Photo of Erich Muehlegger

Erich Muehlegger is a Professor of Economics at the University of California, Davis, and a research associate of the National Bureau of Economic Research.

His research interests include industrial organization, public finance, economic regulation, and environmental policy.

Muehlegger received his BA from Williams College in 1997 and his PhD from MIT in 2005. He taught at the Harvard Kennedy School from 2005-2014 and has taught at UC Davis since 2014.

 

 

Recent Research Highlights

Global Transportation Decarbonization (with David Rapson), Journal of Economic Perspectives, forthcoming

Replacing fossil fuels in the name of decarbonization is necessary but will be difficult due to their as-yet unrivaled bundle of attributes: abundance, ubiquity, energy density, transportability and cost. There is a growing commitment to electrification as the dominant decarbonization pathway. While deep electrification is promising for road transportation in wealthy countries, it will face steep obstacles. In other sectors and in the developing world, it's not even in pole position. Global transportation decarbonization will require decoupling emissions from economic growth, and decoupling emissions from growth will require not only new technologies, but cooperation in governance. The menu of policy options is replete with tradeoffs, particularly as the primacy of energy security and reliability (over emissions abatement) has once again been demonstrated in Europe and elsewhere.
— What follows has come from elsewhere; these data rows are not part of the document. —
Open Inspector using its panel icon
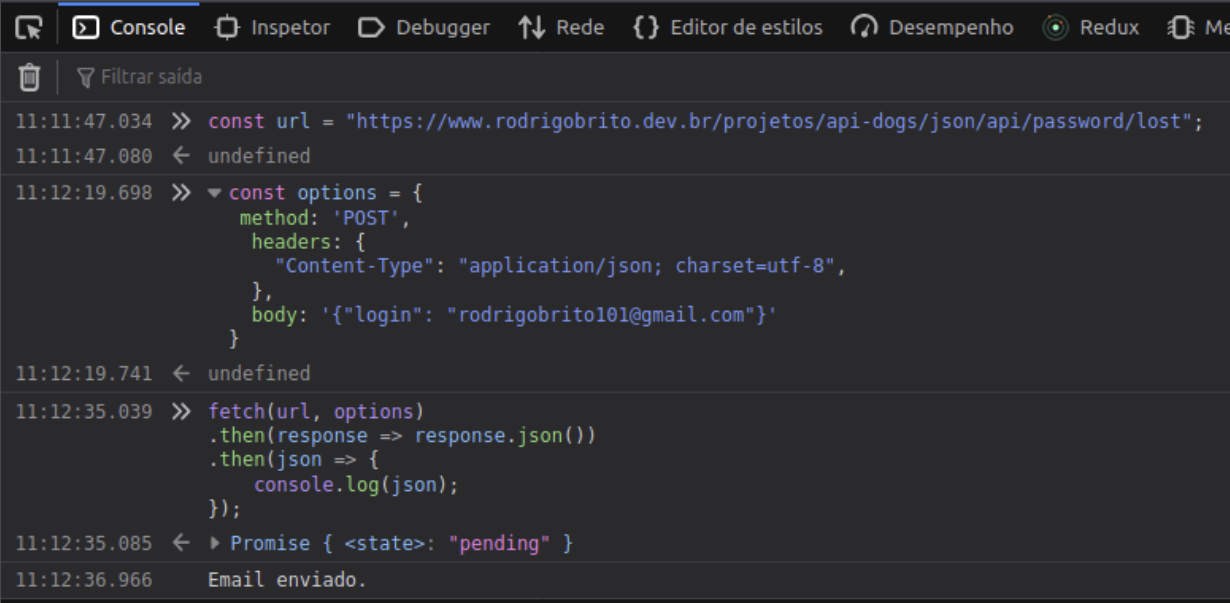 [229, 27]
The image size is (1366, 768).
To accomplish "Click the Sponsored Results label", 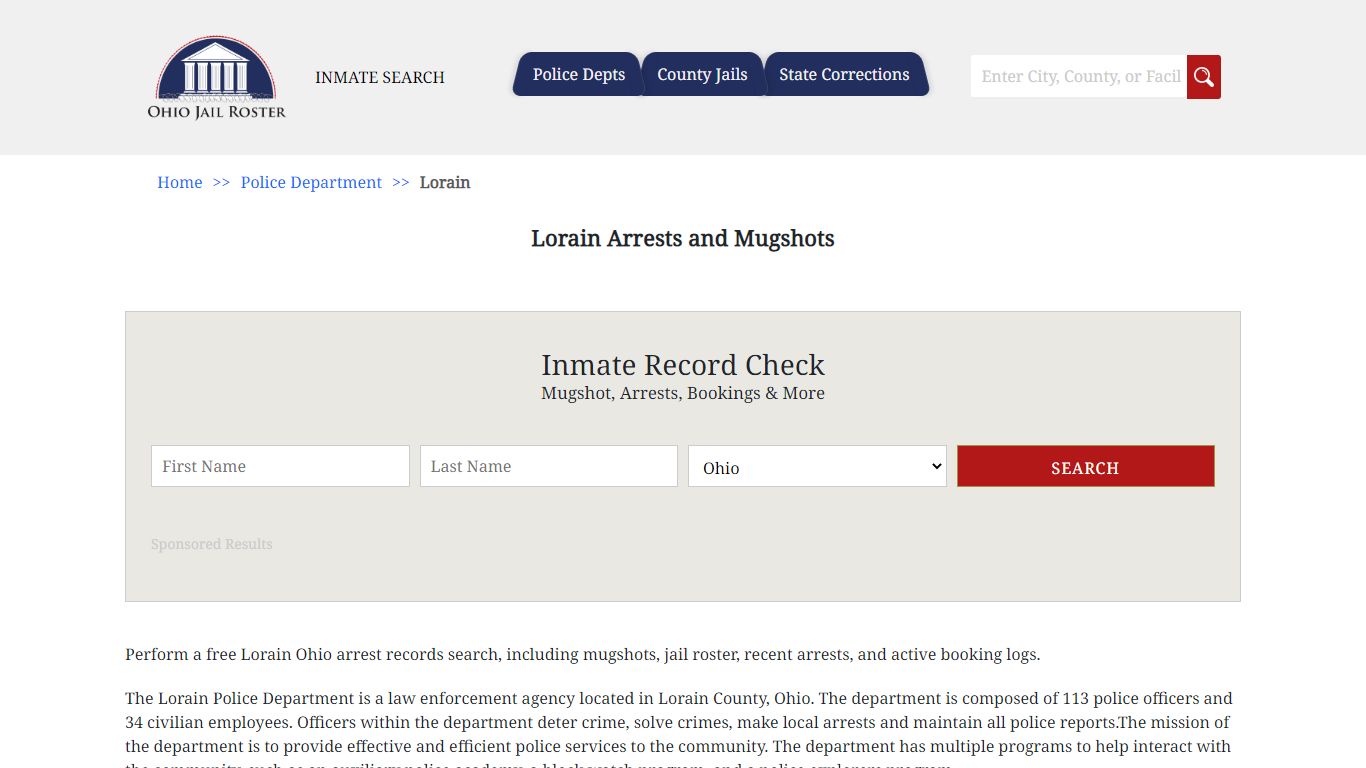I will (x=211, y=544).
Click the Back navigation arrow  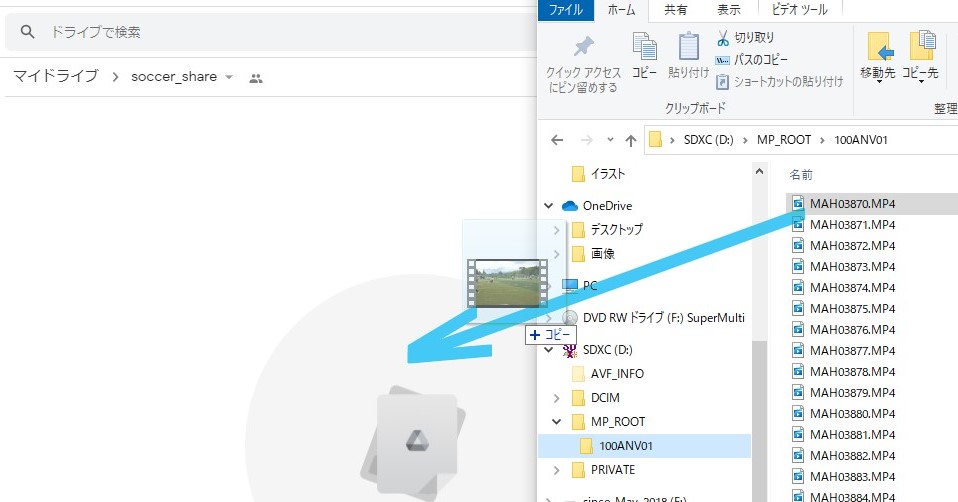click(557, 140)
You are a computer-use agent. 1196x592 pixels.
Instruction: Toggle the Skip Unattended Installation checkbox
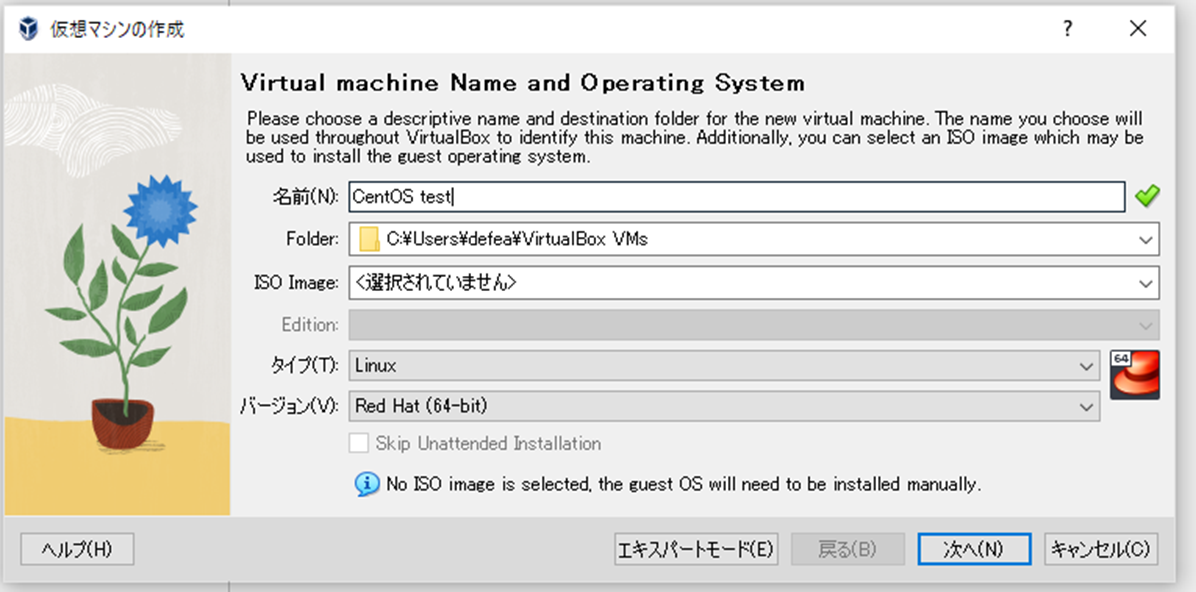pyautogui.click(x=359, y=443)
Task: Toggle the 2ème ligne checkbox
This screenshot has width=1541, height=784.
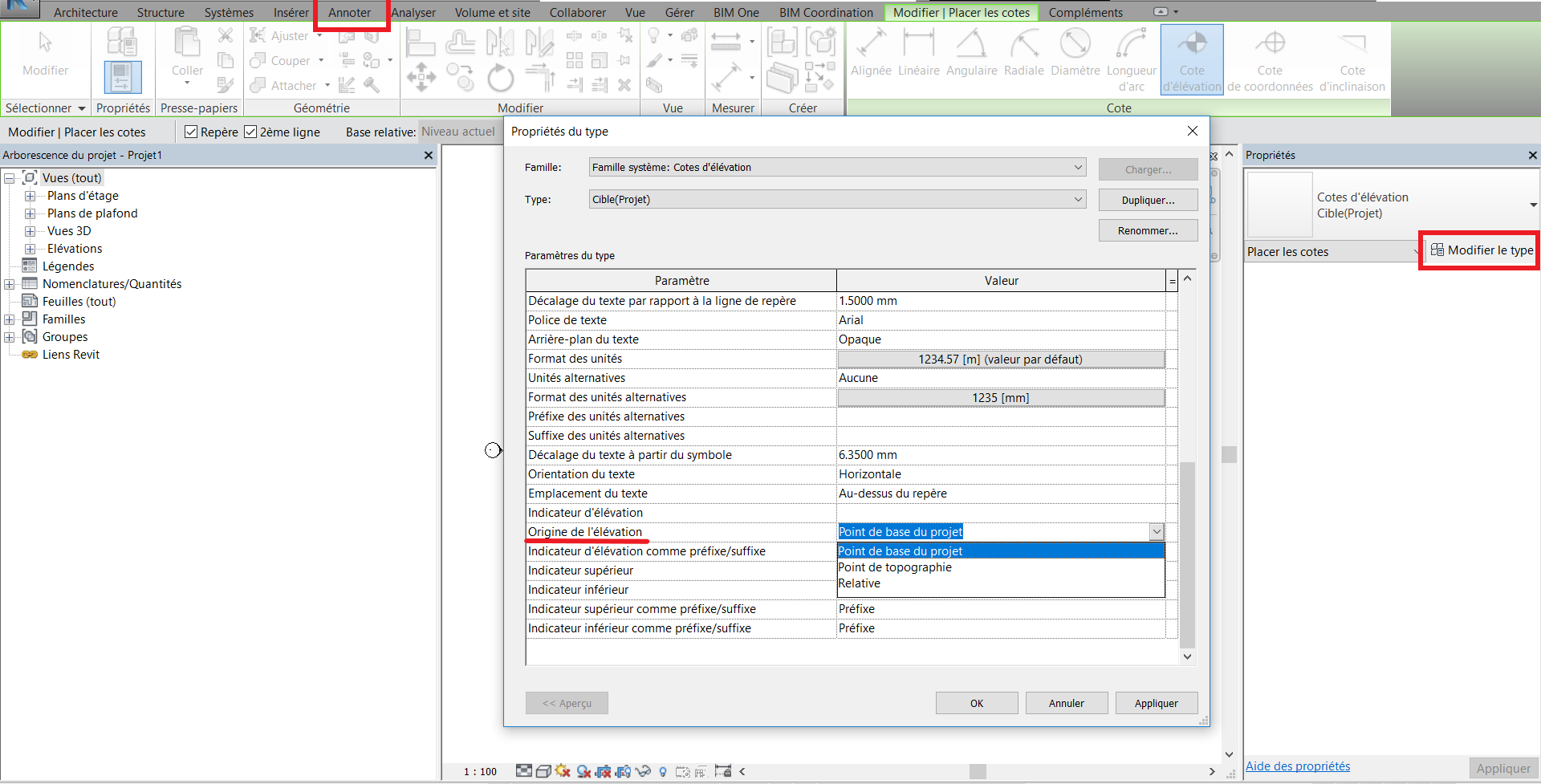Action: (x=250, y=132)
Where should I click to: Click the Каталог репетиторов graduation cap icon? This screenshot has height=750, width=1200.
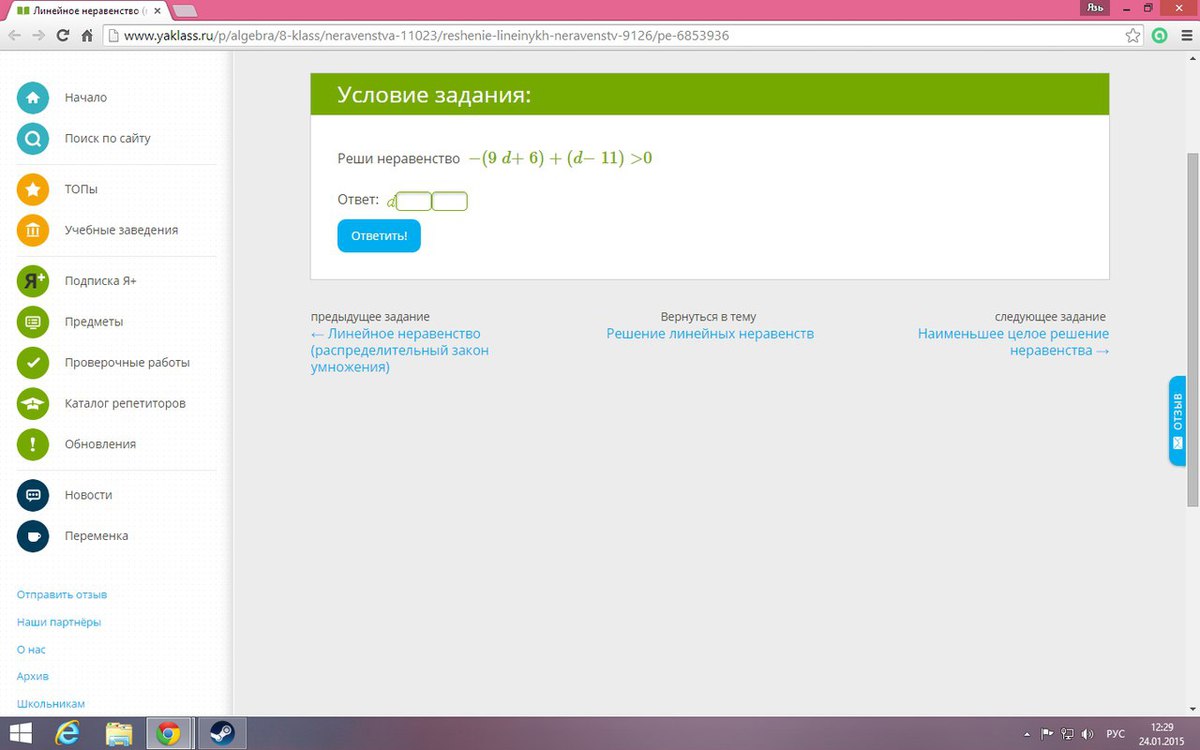(x=33, y=403)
Energy Prices and Electric Vehicle Adoption (with James Bushnell and David Rapson), Revisions requested at JPE: Micro

This paper provides the first evidence on how electric vehicle (EV) sales respond to energy prices. Using EV registrations in California, we use a border-discontinuity strategy exploiting sharp changes in residential electricity prices between utilities. EV sales are six times more sensitive to gasoline prices than to electricity prices. However, EV retention decreases with local electricity prices, suggesting that owners learn by experience about operating costs. Results inform optimal subsidy and tax policy. If consumers underestimate EV cost of ownership, optimal purchase incentives combine a subsidy to address external benefits with a tax to address consumer mis-optimization.